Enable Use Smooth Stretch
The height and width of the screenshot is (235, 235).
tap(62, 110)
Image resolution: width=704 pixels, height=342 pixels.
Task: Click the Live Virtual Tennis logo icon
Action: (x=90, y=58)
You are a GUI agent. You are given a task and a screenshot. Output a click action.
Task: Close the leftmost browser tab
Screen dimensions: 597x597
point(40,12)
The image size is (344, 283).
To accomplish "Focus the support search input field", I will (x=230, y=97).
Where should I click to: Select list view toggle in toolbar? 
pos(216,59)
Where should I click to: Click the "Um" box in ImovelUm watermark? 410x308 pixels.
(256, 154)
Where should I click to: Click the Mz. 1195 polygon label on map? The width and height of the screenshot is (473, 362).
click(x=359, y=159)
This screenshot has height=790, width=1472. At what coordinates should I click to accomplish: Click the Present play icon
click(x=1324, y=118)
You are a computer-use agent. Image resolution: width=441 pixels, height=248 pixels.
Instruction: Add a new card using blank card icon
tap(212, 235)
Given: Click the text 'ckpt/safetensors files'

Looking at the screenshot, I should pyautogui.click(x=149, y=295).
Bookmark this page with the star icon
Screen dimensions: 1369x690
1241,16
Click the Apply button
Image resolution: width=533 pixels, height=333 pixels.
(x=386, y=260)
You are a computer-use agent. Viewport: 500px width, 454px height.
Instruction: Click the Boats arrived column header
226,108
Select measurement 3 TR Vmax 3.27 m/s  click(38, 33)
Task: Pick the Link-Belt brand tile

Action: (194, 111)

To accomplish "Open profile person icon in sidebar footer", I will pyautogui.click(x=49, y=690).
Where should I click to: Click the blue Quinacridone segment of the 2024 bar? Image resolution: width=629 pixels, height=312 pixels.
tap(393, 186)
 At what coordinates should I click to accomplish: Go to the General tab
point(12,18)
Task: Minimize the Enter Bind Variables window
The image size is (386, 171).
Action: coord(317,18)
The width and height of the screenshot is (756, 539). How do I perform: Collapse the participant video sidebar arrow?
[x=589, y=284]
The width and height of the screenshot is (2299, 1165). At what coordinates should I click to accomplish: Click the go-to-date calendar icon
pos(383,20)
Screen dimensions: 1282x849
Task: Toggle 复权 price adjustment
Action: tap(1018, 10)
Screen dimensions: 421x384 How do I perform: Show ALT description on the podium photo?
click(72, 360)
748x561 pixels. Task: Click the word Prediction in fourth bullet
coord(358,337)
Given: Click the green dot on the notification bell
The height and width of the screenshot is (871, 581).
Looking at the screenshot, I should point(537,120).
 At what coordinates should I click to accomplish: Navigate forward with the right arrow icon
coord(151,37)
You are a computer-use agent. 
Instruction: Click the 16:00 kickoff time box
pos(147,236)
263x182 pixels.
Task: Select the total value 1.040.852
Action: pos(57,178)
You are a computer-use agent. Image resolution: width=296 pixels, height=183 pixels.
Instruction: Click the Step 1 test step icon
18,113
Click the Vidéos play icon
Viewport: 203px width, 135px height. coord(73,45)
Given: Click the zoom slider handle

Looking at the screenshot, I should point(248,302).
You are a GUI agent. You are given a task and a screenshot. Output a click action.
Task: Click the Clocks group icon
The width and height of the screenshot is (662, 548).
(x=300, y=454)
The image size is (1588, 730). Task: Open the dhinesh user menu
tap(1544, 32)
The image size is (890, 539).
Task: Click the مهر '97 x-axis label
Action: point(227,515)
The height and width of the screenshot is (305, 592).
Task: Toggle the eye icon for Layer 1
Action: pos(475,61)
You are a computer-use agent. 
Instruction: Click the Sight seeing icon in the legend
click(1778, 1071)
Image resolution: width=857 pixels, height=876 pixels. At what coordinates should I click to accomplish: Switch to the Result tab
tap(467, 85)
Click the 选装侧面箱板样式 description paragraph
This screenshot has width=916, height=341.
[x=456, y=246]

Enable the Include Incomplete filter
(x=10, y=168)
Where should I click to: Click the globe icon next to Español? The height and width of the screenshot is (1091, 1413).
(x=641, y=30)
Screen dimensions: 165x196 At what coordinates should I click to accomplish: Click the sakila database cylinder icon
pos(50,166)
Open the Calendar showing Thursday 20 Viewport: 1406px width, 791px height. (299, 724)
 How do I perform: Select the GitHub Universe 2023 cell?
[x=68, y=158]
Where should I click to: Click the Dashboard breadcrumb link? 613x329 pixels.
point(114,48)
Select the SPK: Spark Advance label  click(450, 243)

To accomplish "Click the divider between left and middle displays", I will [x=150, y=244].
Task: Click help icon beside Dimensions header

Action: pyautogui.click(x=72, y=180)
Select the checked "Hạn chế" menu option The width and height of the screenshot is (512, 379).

SET TASK: Copy the records from the line that contains "Task: Minimize the" through the line that contains "coord(358,337)" without any change.

OUTPUT BELOW:
Task: Minimize the Enter Bind Variables window
The image size is (386, 171).
Action: coord(317,18)
The width and height of the screenshot is (756, 539). How do I perform: Collapse the participant video sidebar arrow?
[x=589, y=284]
The width and height of the screenshot is (2299, 1165). At what coordinates should I click to accomplish: Click the go-to-date calendar icon
pos(383,20)
Screen dimensions: 1282x849
Task: Toggle 复权 price adjustment
Action: tap(1018, 10)
Screen dimensions: 421x384 How do I perform: Show ALT description on the podium photo?
click(72, 360)
748x561 pixels. Task: Click the word Prediction in fourth bullet
coord(358,337)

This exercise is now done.